(Beginning of DATA RECORDS)
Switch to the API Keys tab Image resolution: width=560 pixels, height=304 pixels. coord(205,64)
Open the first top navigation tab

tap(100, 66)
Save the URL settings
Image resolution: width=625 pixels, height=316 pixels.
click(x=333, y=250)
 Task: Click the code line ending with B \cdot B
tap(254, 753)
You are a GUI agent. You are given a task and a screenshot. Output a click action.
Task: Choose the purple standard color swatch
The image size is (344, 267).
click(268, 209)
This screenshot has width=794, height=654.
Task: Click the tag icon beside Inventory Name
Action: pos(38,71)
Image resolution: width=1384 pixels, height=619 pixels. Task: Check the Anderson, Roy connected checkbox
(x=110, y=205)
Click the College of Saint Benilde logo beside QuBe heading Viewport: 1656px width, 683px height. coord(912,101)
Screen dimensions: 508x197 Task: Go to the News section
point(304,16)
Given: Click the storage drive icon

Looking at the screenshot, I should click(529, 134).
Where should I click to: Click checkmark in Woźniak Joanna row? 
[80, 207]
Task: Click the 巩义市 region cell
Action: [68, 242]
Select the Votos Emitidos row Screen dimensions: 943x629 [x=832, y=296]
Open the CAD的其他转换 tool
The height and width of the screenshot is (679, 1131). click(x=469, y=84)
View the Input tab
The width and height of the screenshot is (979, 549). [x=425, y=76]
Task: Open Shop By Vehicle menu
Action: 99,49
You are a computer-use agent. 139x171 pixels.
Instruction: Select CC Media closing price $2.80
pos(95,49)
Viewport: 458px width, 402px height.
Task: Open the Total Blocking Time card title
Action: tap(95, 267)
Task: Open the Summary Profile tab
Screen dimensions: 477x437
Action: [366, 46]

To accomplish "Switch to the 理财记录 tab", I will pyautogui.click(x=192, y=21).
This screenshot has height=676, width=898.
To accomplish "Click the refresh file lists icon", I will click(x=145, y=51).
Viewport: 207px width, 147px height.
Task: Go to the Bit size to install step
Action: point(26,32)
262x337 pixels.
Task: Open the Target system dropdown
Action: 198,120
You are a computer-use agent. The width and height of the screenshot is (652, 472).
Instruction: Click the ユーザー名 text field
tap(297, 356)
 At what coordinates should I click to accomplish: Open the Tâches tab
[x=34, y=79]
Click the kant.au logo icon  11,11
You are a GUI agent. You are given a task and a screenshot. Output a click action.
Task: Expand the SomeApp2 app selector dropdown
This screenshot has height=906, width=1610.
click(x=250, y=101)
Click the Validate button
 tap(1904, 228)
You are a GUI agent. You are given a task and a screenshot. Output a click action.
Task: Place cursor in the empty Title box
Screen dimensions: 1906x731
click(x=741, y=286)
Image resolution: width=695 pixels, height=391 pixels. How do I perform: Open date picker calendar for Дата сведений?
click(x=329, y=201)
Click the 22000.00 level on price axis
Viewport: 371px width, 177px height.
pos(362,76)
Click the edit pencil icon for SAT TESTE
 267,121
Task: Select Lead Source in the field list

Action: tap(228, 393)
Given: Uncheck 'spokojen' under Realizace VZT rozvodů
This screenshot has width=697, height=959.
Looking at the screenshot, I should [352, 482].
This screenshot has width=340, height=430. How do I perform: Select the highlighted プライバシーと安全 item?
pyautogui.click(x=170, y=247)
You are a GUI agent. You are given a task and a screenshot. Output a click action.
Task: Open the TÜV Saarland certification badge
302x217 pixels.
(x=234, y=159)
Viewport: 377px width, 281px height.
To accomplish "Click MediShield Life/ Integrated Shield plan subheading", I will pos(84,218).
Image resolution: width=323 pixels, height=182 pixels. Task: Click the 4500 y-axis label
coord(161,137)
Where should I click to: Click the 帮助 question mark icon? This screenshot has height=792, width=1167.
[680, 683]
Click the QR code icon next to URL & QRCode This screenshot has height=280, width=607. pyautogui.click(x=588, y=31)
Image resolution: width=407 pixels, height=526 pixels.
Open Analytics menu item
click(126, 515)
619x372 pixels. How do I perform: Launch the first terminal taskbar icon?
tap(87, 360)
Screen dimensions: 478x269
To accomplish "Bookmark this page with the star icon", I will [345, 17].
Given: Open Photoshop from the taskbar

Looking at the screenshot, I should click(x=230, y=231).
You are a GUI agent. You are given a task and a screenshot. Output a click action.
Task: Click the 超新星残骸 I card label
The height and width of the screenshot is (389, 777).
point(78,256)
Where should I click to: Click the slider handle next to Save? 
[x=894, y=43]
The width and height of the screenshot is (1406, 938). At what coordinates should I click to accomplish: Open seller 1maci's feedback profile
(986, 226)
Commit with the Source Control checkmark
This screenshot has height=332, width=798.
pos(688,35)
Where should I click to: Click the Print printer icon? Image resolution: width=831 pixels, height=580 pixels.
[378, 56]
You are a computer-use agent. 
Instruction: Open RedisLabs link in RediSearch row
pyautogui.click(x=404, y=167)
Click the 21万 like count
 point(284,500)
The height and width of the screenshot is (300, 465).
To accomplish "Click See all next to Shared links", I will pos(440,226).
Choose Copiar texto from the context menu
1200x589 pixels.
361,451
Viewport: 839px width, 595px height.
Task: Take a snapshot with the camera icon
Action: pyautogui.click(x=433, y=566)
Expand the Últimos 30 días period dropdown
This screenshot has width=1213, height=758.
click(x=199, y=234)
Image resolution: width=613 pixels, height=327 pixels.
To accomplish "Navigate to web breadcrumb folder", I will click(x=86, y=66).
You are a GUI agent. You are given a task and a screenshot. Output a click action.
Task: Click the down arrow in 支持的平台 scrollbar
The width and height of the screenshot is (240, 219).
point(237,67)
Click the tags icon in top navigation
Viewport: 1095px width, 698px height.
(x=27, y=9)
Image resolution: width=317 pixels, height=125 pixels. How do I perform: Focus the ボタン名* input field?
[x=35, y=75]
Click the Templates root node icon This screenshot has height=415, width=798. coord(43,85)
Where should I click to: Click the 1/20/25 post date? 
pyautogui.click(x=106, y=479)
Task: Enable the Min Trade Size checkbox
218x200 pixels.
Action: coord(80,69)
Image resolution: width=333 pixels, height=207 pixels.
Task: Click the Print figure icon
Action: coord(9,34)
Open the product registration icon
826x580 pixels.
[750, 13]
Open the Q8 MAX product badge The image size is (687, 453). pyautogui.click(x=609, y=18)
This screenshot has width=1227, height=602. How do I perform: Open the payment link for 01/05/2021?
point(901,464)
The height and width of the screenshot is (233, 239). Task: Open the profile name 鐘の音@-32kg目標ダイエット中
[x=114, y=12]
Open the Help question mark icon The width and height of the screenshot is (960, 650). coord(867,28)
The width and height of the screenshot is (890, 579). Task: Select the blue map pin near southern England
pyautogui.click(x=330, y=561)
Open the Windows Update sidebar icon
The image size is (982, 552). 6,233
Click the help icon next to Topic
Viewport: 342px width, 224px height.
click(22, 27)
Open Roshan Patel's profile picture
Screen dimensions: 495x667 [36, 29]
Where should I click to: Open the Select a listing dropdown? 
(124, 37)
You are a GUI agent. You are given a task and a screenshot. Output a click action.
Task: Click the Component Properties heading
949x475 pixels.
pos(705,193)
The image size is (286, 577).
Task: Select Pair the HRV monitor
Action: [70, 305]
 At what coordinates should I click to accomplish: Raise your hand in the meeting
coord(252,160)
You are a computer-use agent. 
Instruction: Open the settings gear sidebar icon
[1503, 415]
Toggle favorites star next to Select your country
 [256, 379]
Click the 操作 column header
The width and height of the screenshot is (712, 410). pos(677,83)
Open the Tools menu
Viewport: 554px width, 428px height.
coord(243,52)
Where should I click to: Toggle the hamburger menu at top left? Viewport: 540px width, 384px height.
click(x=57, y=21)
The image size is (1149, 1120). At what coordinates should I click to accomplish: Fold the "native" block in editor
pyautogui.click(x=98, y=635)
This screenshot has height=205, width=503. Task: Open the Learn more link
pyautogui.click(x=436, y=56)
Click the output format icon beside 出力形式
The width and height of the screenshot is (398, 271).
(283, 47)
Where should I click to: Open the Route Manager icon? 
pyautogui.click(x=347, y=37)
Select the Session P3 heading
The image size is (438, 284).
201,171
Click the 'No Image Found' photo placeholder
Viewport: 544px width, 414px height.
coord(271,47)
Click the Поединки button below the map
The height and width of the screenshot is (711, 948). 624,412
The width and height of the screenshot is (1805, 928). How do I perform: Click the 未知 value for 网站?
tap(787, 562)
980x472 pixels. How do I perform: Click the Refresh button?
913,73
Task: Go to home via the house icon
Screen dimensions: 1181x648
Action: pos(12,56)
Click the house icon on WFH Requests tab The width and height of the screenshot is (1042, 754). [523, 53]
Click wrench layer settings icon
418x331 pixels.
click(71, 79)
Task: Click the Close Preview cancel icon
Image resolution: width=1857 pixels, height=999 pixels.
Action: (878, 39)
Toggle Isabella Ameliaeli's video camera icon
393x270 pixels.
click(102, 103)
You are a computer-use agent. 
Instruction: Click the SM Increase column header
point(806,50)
(End of DATA RECORDS)
> [WHAT YOU ARE ASKED TO DO]: Go through the entries above and count the lines with the word "product", then give only that number.

> [SOLVED PROBLEM]: 2